Your instructions →
Reproduce the Nine Inch Nails EP review from "Though trying not" to "off the EP." word for word.

Supplied text →
- - - -

Release Year: 2016
When Trent Reznor announced last year that we would indeed get new Nine Inch Nails music, I was ecstatic. Throughout the year, Reznor shot down any rumors of new NIN material. After months of speculation, he finally gave us new music. It’s not a new album, but it’s a taste of what’s to come. But rather than being a release that displays his best work, it’s more like something to shut up NIN fans and let Reznor work in peace.
Though trying not to make comparisons, the opening track “Branches/Bones” sounds like a leftover from Hesitation Marks. It’s brief, but the upbeat rock oriented music is similar to material from Reznor’s previous album. It kicks off the EP with a rush of energy thanks to the non-stop guitar riff that plows through the song. The music is loud and jarring sounding like it’s being played through blown out speakers. The track is decent at best, but it’s not that notable. At least it’s decent at kicking off the EP.
All the songs are solid, but very few of them stay with you afterward. “She’s Gone Away” and “The Idea of You” are good, but don’t grab you by the throat and pummel you like other NIN tracks. The only song that stands out is the eerie “Dear World.” Whether it’s the synth groove or the creepy opening vocals with Reznor singing “Yes, everyone seems to be asleep” this was the only song I actually remembered from the EP. The song has dark undertones as if something horrible is about to happen. Reznor’s monotone manner and the cold, robotic music makes it seem like something from an 80s dystopian film. There’s also a hypnotic air to it. The way Reznor speaks quietly seems like he’s trying to put you under a spell. It’s one of the coolest and unnerving tracks on the EP.

- - - -

Information →
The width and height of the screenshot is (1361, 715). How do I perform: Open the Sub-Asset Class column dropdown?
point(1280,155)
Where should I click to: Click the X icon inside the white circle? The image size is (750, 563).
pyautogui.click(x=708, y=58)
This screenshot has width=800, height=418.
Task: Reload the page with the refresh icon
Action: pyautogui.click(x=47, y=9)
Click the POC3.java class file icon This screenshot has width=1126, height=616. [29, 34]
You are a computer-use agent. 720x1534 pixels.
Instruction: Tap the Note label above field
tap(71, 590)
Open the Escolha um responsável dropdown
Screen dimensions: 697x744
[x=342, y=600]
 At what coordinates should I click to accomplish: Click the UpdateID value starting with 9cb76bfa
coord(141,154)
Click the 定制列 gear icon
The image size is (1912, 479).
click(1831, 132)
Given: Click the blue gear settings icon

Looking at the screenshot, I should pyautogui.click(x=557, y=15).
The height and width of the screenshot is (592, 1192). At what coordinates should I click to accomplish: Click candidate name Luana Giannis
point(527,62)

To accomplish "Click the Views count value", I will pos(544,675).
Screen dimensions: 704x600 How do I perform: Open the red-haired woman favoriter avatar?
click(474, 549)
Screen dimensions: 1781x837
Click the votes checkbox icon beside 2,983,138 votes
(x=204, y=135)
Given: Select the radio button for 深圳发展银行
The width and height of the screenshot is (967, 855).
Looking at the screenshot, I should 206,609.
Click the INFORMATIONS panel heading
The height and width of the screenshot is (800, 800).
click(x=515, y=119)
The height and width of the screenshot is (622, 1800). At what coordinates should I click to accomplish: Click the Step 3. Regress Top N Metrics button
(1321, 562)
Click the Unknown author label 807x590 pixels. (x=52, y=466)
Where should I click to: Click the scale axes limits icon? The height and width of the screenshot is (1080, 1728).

- - - -

Problem solution →
Though trying not to make comparisons, the opening track “Branches/Bones” sounds like a leftover from Hesitation Marks. It’s brief, but the upbeat rock oriented music is similar to material from Reznor’s previous album. It kicks off the EP with a rush of energy thanks to the non-stop guitar riff that plows through the song. The music is loud and jarring sounding like it’s being played through blown out speakers. The track is decent at best, but it’s not that notable. At least it’s decent at kicking off the EP.